Oigo el ruido de la persiana. Mi padre parece estar cansado de verme dormir y ha decidido despertarme. Los primeros rayos de sol que penetran en mi habitación iluminan el despertador. Son las doce del mediodía. Anoche salí, pero deberé darme prisa si quiero ver el partido que todos los domingos por la mañana emiten en la catalana.– ¿Estás viendo el básquet?
– Sí, está jugando el Barça.
– A ver cuándo te veo jugando en la tele. ¿No te van a volver a llamar del Pamesa?
– No… – sonrío – Ya hace mucho que no juego allí.
– Voy a saludar a Marineta.
Pero vuelve a los dos minutos, y continúa el interrogatorio.
– Bueno, ¿y de chiquitas qué tal?
– Bien, descansando – bromeo -.
– ¿Qué tal le va a Alba? ¿Aún hablas con ella?
– Estará estudiando – (en realidad hace meses que no tengo noticias suyas, pero sé que así él se queda algo más tranquilo) -.
– ¿Y Dolça?
– También estudiando.
– ¿Qué estudiaba?
– Agrónomos, en el poli – (y sé que ahora viene la pregunta mágica, aquella que no falla nunca y que en ocasiones dudo de que, pese a ser consciente de que la pregunta cada vez, no se cansa de repetirla) -.
– ¿Perito o ingeniera superior?
– Superior… – se me escapa una sonrisa -.
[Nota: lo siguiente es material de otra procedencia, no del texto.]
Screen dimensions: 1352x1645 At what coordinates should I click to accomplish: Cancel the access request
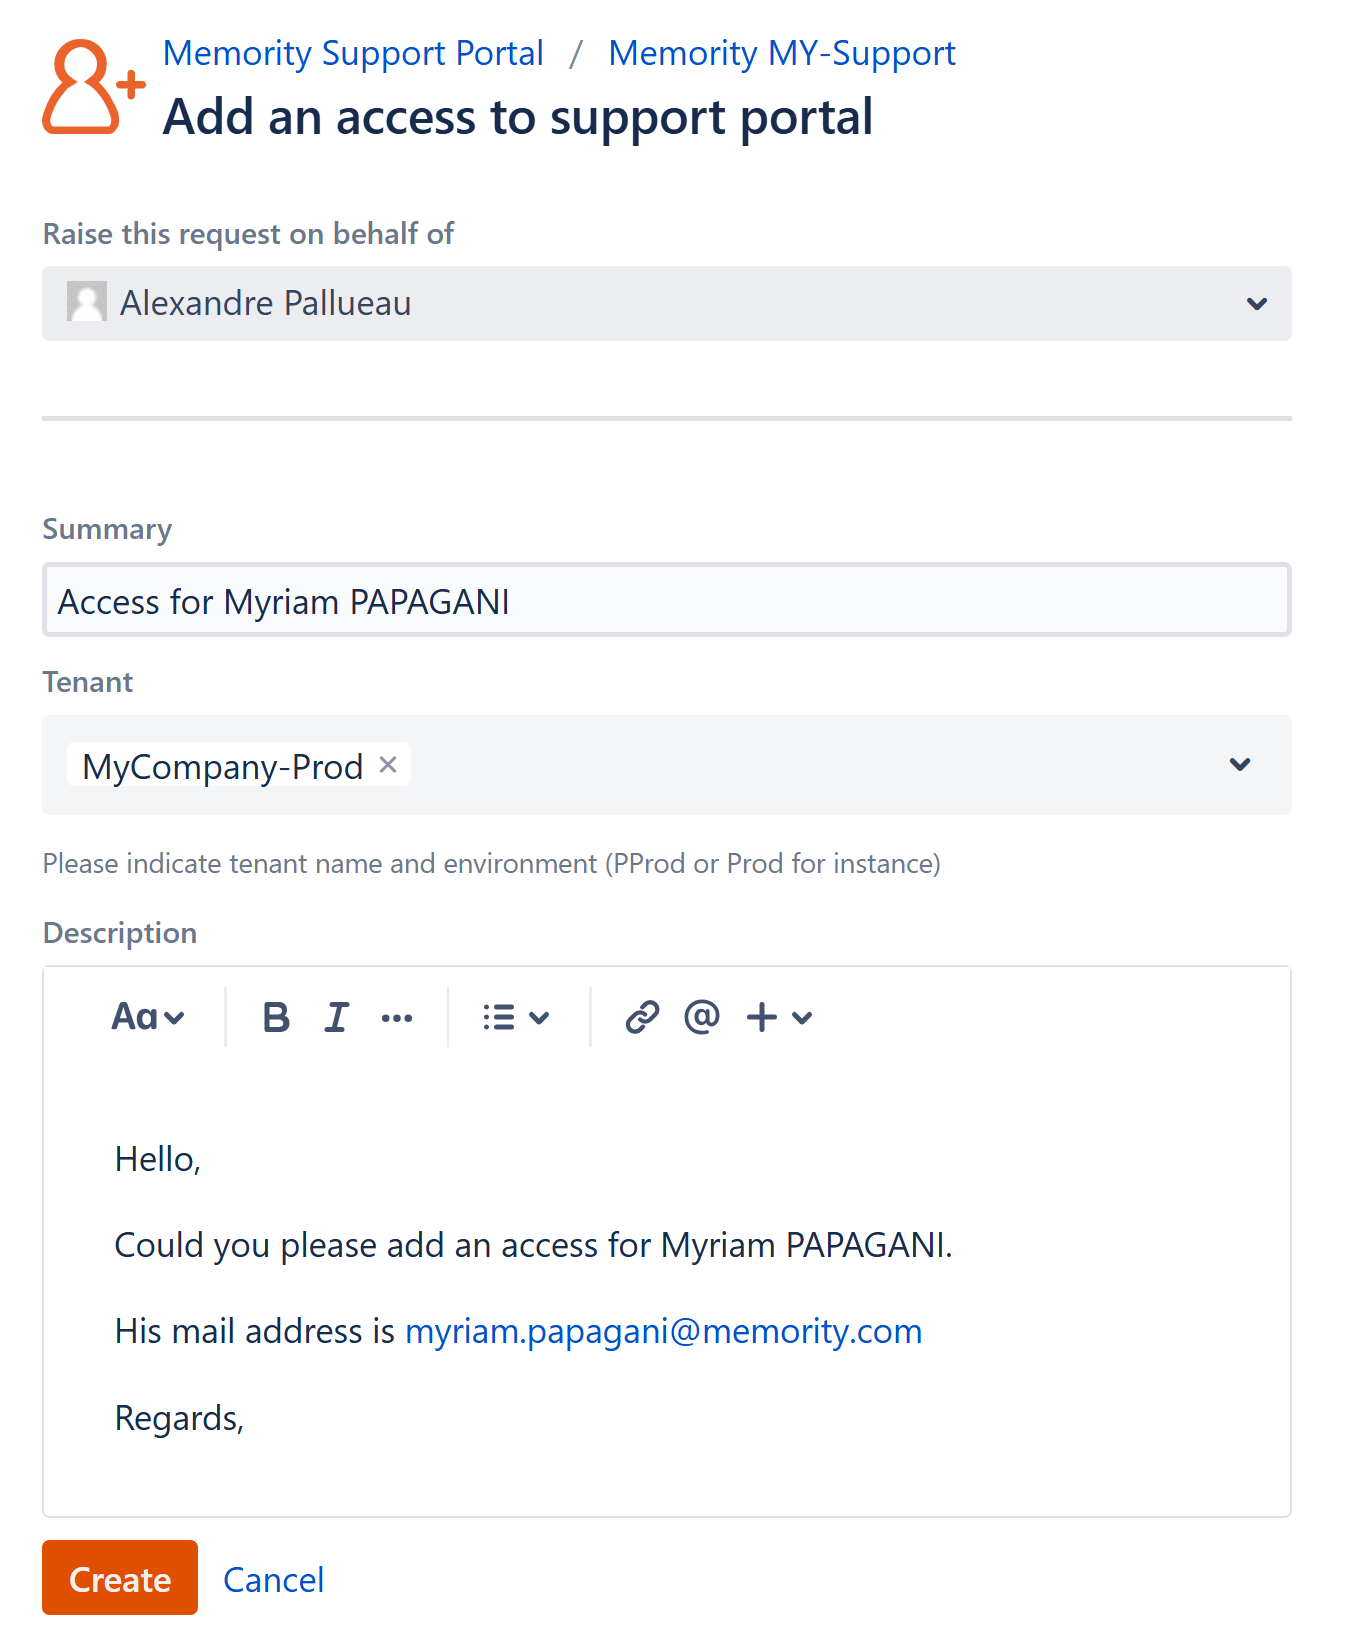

Mi padre anuncia desde la cocina que la comida ya está lista. Esta vez me ahorro el preguntar qué hay de comer. Como cada domingo, paella de marisco.
Y una vez más se repite la misma escena de siempre. Él sentado a mi lado, con el cojín en la espalda, come callado. Yo, de tanto en tanto, bromeo con mi hermana, que se enfada con suma facilidad. Y mi padre me mira con mala cara. Mi madre se limita a resoplar.
Las torrijas de mi madre las toma con mucho azúcar. Ella le regaña, pero él se limita a contestar que “ya es mayorcito”.
Pero se vuelve a dormir de inmediato. Los ronquidos no me permiten seguir el diálogo, aunque poco importa; es Pulp Fiction, y me la sé de memoria.
Nada más pisar la calle se enciende un cigarrillo. Sabe que mi madre no le deja fumar en casa, así que aprovecha la más mínima ocasión. Aunque poco le durará, pues tengo el coche a escasos metros de la puerta.
Paro el coche y nos despedimos.
– Ves con cuidado, Pauet, que la gente va como loca.
– Sí. Adiós yayo.
Nos damos dos besos y arranco de nuevo el coche. Al avanzar unos metros miro por el retrovisor. Lo veo de pie, esperando a que me vaya, con otro cigarro a punto de ser encendido. Encorbado, con las gafas de sol puestas, me dice adiós con la mano.